=== PROMPT ===
From the entries, filter out every line that lacks "arrow" and copy the rest.

[Data items]

◆ ◆ ◆ ◆ ◆ ◆ ◆

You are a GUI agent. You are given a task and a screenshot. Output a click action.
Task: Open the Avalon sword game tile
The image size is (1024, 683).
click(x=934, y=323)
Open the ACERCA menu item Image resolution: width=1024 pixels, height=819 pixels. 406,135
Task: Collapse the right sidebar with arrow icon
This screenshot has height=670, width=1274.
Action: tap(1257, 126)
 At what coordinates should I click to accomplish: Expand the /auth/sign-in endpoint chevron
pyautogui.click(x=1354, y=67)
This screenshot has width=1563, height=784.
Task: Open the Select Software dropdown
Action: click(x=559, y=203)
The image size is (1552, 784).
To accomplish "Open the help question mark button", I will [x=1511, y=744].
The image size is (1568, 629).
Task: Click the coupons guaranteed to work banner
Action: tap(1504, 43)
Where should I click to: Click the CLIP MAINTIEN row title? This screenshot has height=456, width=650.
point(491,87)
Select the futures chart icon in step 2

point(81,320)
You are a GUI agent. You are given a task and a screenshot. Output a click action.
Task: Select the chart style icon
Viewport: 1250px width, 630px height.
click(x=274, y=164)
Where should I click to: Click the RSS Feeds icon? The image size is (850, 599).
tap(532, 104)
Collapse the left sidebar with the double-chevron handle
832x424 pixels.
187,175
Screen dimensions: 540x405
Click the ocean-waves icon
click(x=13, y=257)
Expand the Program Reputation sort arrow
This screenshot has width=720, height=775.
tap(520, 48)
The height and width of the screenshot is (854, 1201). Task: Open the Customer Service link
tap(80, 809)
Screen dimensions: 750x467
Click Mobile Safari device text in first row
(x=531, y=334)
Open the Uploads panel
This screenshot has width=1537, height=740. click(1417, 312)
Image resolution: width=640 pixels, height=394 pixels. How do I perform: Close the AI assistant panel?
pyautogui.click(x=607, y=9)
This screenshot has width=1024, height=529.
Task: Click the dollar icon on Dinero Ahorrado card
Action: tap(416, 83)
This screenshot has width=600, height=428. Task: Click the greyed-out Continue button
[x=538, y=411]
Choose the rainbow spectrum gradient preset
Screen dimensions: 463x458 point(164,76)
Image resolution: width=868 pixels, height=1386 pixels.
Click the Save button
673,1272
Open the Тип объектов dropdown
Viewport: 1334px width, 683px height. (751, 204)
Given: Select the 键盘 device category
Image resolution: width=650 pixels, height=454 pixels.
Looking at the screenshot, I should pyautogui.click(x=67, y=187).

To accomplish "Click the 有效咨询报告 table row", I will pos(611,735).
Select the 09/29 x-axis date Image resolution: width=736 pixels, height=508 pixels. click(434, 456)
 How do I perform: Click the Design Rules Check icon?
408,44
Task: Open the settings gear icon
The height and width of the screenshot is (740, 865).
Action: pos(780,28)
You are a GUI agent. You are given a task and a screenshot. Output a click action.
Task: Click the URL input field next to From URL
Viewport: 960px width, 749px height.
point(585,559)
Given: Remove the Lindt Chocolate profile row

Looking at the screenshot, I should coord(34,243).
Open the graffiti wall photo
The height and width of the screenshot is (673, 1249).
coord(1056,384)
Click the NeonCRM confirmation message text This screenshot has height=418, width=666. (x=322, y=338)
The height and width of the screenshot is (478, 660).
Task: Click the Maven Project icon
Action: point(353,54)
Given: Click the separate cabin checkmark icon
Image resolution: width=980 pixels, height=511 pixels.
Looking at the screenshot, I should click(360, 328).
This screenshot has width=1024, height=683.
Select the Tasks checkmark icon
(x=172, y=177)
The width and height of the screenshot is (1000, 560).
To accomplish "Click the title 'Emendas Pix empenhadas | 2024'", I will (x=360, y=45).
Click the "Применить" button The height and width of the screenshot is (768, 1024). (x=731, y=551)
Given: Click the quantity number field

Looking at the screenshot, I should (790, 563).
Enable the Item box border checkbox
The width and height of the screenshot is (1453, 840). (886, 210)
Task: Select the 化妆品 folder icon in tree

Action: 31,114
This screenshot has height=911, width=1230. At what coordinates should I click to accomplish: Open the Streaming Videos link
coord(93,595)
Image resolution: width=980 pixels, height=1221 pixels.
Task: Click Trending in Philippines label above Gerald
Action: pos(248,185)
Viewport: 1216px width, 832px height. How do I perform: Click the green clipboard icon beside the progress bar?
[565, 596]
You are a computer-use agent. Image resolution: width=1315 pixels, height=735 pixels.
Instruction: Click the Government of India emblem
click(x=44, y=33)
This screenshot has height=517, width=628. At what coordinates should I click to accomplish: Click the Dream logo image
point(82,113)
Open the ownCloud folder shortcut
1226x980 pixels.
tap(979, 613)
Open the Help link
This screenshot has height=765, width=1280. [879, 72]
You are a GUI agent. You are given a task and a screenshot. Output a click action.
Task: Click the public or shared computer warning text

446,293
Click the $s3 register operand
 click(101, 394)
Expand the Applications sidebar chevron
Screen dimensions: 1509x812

◆ ◆ ◆ ◆ ◆ ◆ ◆

=== ANSWER SECTION ===
Task: Collapse the right sidebar with arrow icon
Expand the Program Reputation sort arrow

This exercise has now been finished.